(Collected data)
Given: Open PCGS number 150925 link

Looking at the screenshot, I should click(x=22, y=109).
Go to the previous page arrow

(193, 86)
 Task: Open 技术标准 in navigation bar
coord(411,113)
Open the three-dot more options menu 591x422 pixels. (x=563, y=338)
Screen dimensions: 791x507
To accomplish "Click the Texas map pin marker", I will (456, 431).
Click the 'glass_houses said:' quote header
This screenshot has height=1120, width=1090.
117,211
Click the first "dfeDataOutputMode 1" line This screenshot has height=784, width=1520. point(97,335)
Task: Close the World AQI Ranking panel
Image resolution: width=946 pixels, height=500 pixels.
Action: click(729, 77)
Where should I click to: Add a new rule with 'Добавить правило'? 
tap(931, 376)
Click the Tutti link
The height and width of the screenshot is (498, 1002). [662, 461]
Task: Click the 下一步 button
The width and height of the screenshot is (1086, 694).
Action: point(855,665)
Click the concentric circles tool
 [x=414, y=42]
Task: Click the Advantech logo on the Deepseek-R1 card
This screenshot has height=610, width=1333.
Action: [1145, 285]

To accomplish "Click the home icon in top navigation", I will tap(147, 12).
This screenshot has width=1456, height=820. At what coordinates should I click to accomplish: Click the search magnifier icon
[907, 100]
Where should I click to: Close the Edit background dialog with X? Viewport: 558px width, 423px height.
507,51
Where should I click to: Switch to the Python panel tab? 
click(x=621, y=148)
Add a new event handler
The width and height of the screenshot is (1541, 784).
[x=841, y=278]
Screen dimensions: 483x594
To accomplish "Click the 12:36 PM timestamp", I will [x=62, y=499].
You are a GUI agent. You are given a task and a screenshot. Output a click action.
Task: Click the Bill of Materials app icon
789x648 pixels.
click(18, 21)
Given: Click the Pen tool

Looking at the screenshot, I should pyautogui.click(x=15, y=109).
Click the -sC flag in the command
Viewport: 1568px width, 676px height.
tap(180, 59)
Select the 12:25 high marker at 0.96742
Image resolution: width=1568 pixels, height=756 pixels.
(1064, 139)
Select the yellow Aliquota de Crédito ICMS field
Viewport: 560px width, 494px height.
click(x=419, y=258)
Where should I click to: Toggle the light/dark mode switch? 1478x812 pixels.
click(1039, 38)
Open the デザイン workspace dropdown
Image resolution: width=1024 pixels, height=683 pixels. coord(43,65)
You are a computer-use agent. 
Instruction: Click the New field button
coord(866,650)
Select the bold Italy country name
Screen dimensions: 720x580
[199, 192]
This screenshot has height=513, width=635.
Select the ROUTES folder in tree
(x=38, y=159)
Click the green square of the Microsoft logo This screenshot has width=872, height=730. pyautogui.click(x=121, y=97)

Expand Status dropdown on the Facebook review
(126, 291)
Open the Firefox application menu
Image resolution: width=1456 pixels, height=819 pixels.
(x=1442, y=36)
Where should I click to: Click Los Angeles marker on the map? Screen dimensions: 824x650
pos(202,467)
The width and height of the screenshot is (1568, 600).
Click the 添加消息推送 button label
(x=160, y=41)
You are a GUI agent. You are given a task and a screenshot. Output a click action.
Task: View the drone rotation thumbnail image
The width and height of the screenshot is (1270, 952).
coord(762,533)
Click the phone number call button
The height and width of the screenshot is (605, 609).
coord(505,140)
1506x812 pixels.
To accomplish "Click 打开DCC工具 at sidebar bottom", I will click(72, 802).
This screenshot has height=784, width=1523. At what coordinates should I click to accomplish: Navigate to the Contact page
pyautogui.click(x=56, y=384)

Problem requirements -> Reproduce every line of the records above without changing anything.

Result below ->
Given: Open PCGS number 150925 link

Looking at the screenshot, I should click(x=22, y=109).
Go to the previous page arrow

(193, 86)
 Task: Open 技术标准 in navigation bar
coord(411,113)
Open the three-dot more options menu 591x422 pixels. (x=563, y=338)
Screen dimensions: 791x507
To accomplish "Click the Texas map pin marker", I will (456, 431).
Click the 'glass_houses said:' quote header
This screenshot has height=1120, width=1090.
117,211
Click the first "dfeDataOutputMode 1" line This screenshot has height=784, width=1520. point(97,335)
Task: Close the World AQI Ranking panel
Image resolution: width=946 pixels, height=500 pixels.
Action: click(729, 77)
Where should I click to: Add a new rule with 'Добавить правило'? 
tap(931, 376)
Click the Tutti link
The height and width of the screenshot is (498, 1002). [662, 461]
Task: Click the 下一步 button
The width and height of the screenshot is (1086, 694).
Action: point(855,665)
Click the concentric circles tool
 [x=414, y=42]
Task: Click the Advantech logo on the Deepseek-R1 card
This screenshot has height=610, width=1333.
Action: [1145, 285]

To accomplish "Click the home icon in top navigation", I will tap(147, 12).
This screenshot has width=1456, height=820. At what coordinates should I click to accomplish: Click the search magnifier icon
[907, 100]
Where should I click to: Close the Edit background dialog with X? Viewport: 558px width, 423px height.
507,51
Where should I click to: Switch to the Python panel tab? 
click(x=621, y=148)
Add a new event handler
The width and height of the screenshot is (1541, 784).
[x=841, y=278]
Screen dimensions: 483x594
To accomplish "Click the 12:36 PM timestamp", I will [x=62, y=499].
You are a GUI agent. You are given a task and a screenshot. Output a click action.
Task: Click the Bill of Materials app icon
789x648 pixels.
click(18, 21)
Given: Click the Pen tool

Looking at the screenshot, I should pyautogui.click(x=15, y=109).
Click the -sC flag in the command
Viewport: 1568px width, 676px height.
tap(180, 59)
Select the 12:25 high marker at 0.96742
Image resolution: width=1568 pixels, height=756 pixels.
(1064, 139)
Select the yellow Aliquota de Crédito ICMS field
Viewport: 560px width, 494px height.
click(x=419, y=258)
Where should I click to: Toggle the light/dark mode switch? 1478x812 pixels.
click(1039, 38)
Open the デザイン workspace dropdown
Image resolution: width=1024 pixels, height=683 pixels. coord(43,65)
You are a computer-use agent. 
Instruction: Click the New field button
coord(866,650)
Select the bold Italy country name
Screen dimensions: 720x580
[199, 192]
This screenshot has height=513, width=635.
Select the ROUTES folder in tree
(x=38, y=159)
Click the green square of the Microsoft logo This screenshot has width=872, height=730. pyautogui.click(x=121, y=97)

Expand Status dropdown on the Facebook review
(126, 291)
Open the Firefox application menu
Image resolution: width=1456 pixels, height=819 pixels.
(x=1442, y=36)
Where should I click to: Click Los Angeles marker on the map? Screen dimensions: 824x650
pos(202,467)
The width and height of the screenshot is (1568, 600).
Click the 添加消息推送 button label
(x=160, y=41)
You are a GUI agent. You are given a task and a screenshot. Output a click action.
Task: View the drone rotation thumbnail image
The width and height of the screenshot is (1270, 952).
coord(762,533)
Click the phone number call button
The height and width of the screenshot is (605, 609).
coord(505,140)
1506x812 pixels.
To accomplish "Click 打开DCC工具 at sidebar bottom", I will click(72, 802).
This screenshot has height=784, width=1523. At what coordinates should I click to accomplish: Navigate to the Contact page
pyautogui.click(x=56, y=384)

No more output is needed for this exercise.